> **TAREFA A REALIZAR**
No texto sobre o cobrador que não sabia ler, quanto tempo o cobrador esperou o jogo de sinuca acabar?

> **TRECHO PARA LEITURA**
+--

O cobrador que não sabia ler e o fazendeiro pão-duro!
Texto narrando acontecido lá pelos lados do Norte de Minas,
um pouco real, um pouco ficção, mas que aconteceu, aconteceu, ah, isso aconteceu... rsrsrs
Um amigo meu sabia como passar a lábia - como dizem os mais antigos - nas pessoas. Foram inúmeras as vezes que vi ele convencer as pessoas de suas convicções, mesmo que encontrasse pela frente o cidadão mais difícil de ser convencido. E era assim, gostava de fazer uma "arrelia" com os amigos. Em questão de movimentação financeira, então, era um artista em levar vantagem. Não dava ponto sem nó, diziam dele. E um caso que presenciei, em parte - o dia que o cobrador esteve na casa dele para tentar receber um dinheiro - aconteceu mais ou menos assim:
O Turco - era assim que o moço era conhecido em meio aos amigos e também aqueles nem tão amigos assim - recebeu um
cobrador em sua casa, enquanto jogava sinuca com os amigos. O cobrador aguardou
um pouco, até acabar aquela partida, mesmo que impaciente, mas tinha de esperar se queria receber, pois
era difícil localizar aquele devedor.
Depois de mais de duas horas
esperando acabar o jogo, veio de lá o Turco, todo sorridente. Chamou o
cobrador a um canto, passou-lhe o braço sobre os ombros em tom de camaradagem,
se apossou de uma folha de papel, caneta, e escreveu algumas frases. Em seguida
recitou o escrito, visto que sabia ser o cobrador, analfabeto:
- "Élio, o dinheiro do Paulo (nome
do cobrador) está com você". E acrescentou: "ponto!"
Falou isto, entregou o bilhete ao
cobrador e disse:
- Olha Paulo, leva lá esse
bilhete ao Élio, que ele está com o seu dinheiro e vai te passar, ok? Entendeu
o que está escrito? Mas antes, toma aqui um refresco de tamarindo, que está
muito quente. E foi pedindo: Maria, traz aí um refresco de tamarindo para o
Paulo.

+--

> **INFORMAÇÕES REGISTRADAS**
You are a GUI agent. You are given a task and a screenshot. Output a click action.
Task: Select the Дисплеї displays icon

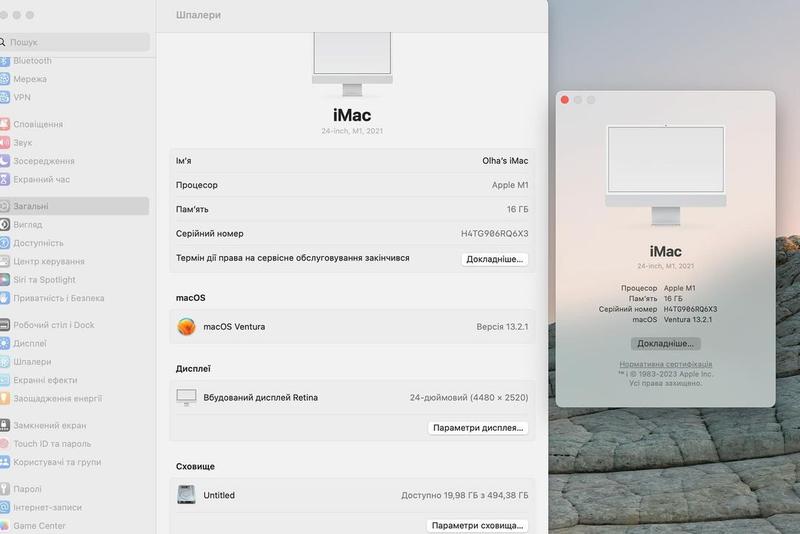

+--

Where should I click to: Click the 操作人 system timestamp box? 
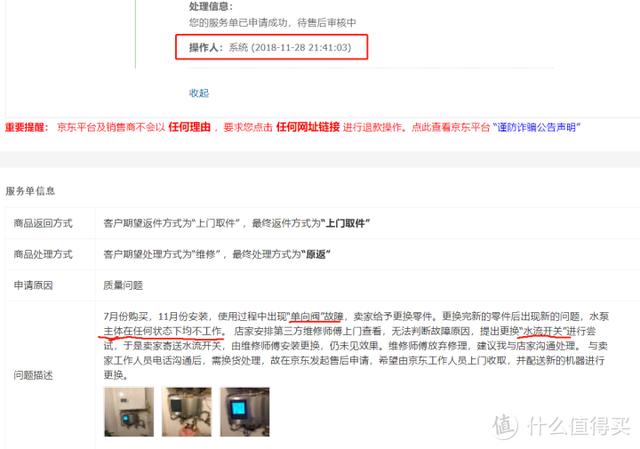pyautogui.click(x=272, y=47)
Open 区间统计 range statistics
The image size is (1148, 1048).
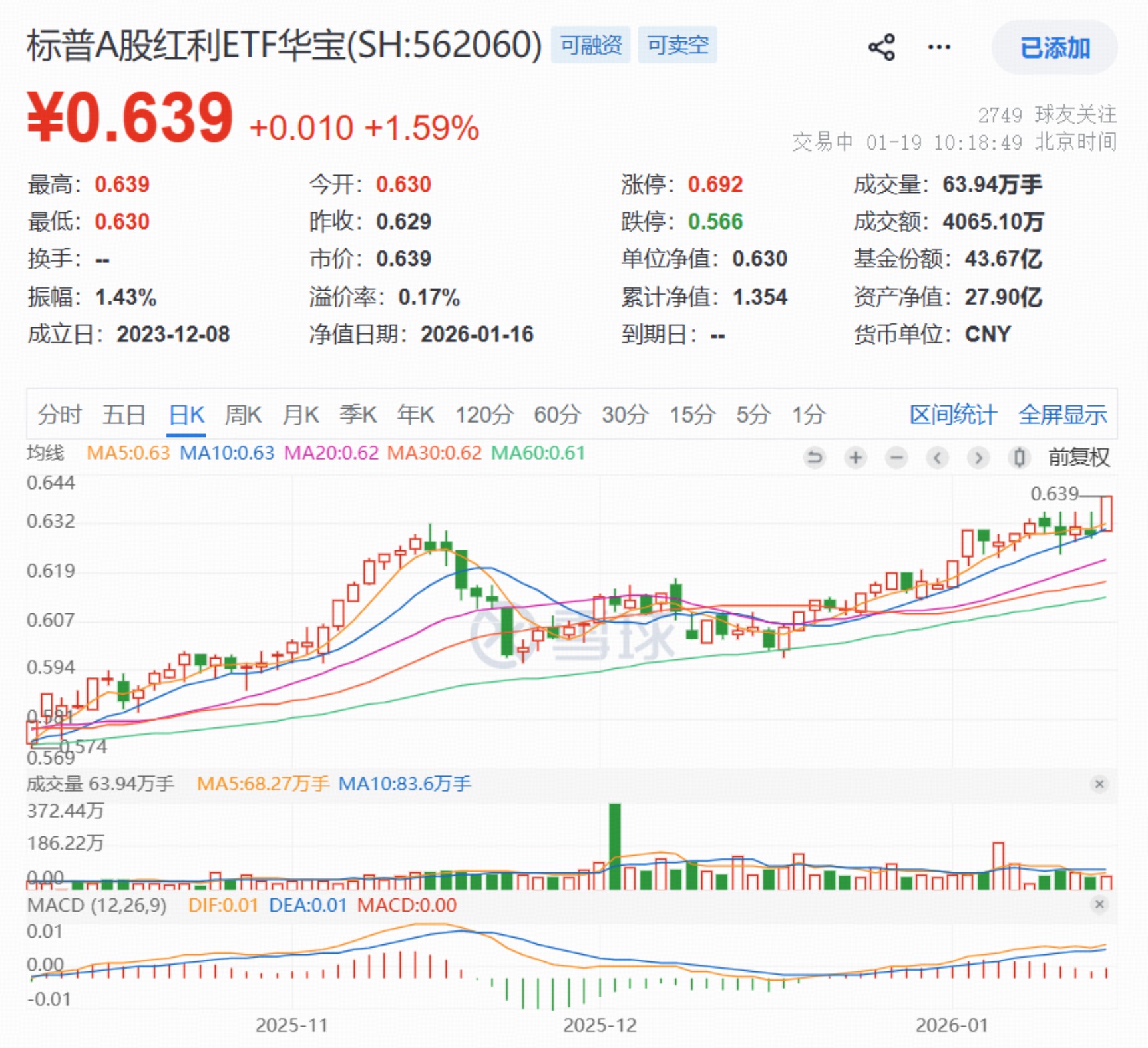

+--

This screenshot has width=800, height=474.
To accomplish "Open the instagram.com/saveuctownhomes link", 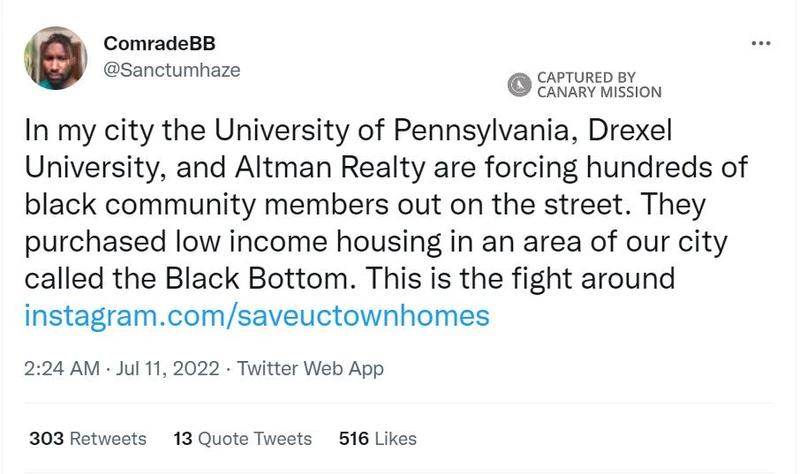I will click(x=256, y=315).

+--

> **RESULTADO ABAIXO**
Mais de duas horas.